Papo de Astrólogo

Eu passava na Rua Comendador João José Jerônimo, em frente ao correio, quando avistei de longe o Zé. Fazia uns dois anos que não conversávamos, ele estava meio diferente, um pouco mais gordo, caminhava em minha direção e ele só me viu quando pronunciei o nome dele.

- José Heitor Pereira Silva Manganês Santos do Porto Filho.

- O que? Bel! É você? - Falou espantado.

- Sou eu Zé!

- Como é que você está?

- Tudo jóia. E você?

- Vou bem.

- Você me parece muito bem. Está até mais moço.

- Que nada, você está bem melhor.

- É bom te ver rapaz. E seu irmão Totó, cadê?

- Eu não o vejo já faz um tempão.

- É mesmo?

- É. Desde o enterro.

- Que enterro?

- O dele.

- O dele? Ele Morreu?

- Faz uns seis meses.

- Sério?

- Ele tava, mas a mulher dele não. Chorava que nem uma desgraçada.

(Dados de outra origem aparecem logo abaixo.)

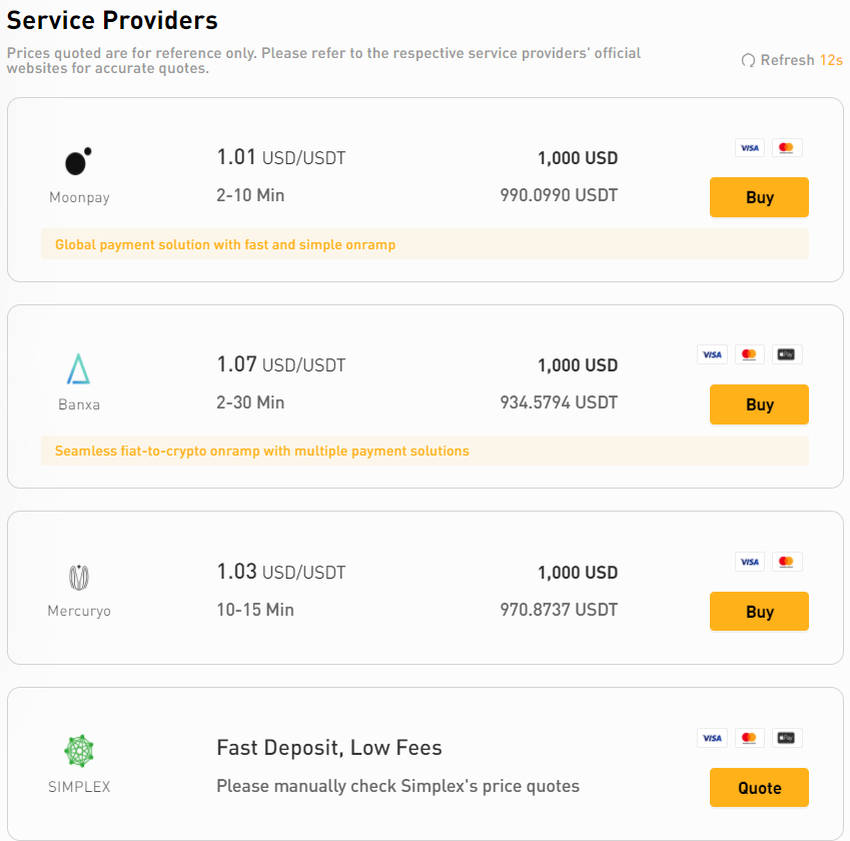Click Visa icon in Simplex card
Viewport: 850px width, 841px height.
click(x=712, y=738)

- Deve ser brincadeira. Você só pode estar brincando.

- Às vezes eu brinco com meu filho.

- Você se casou?

- Não. É produção independente.

- Eu sei, aconteceu um acidente.

- É.

- Seu irmão que morreu... Ele era o gêmeo?

- Não. Câncer.

- Câncer?

- É. Igual a mim.

- Nossa! Você também! Essas coisas são horríveis.

- É.

- Mas você está bem?

- Estou.

- E o outro? O Tié, onde anda?

- Ele não anda, sofreu um acidente e perdeu o movimento nas pernas.

- Coitado! Logo ele que jogava bola?

- Não. Quem jogava bola era o Tito meu irmão mais velho. O Tié é o mais novo.

- Lembrei-me disto quando te vi lá longe – falei - eu sempre fazia confusão entre eles dois, porque se parecem muito apesar de terem idades diferentes.

- Todos se confundiam. Mas eu sempre fui mais magro que eles.

- Ainda bem que eu não errei o seu nome – falei.

- É.

- Mas os nomes deles eu sempre trocava - tentei desconversar, mudar de assunto, para não ficar naquela conversa chata, mas o cara só tinha notícia ruim. Mesmo assim arrisquei outra pergunta.

- E sua irmã?

- Qual delas?

- A mais nova. A que eu namorei.

- Ela era virgem.

- Era?

- Era.

- Mas acabou achando alguém?

- Achou. Um escorpião.

- Escorpião?

- É. A coitada morreu.

- Morreu? E não teve jeito?

- Não, essa combinação não tem jeito.

- Não a levaram ao médico?

- Levamos, mas não adiantou nada. Ela foi definhando e acabou morrendo.

- Nossa! Que terrível.

- É.

- Ela me parecia tão forte.

- Não aguentou.

- E o seu pai? Como está? - tentei mudar de assunto novamente.

- Agora está bem.

- Que bom. Ta fazendo o que?

- Ta descansando.

- De férias?

- Não. Morreu.

- Também?

- É.

- Mas ele era tão forte. Vivia sossegado lá na fazenda.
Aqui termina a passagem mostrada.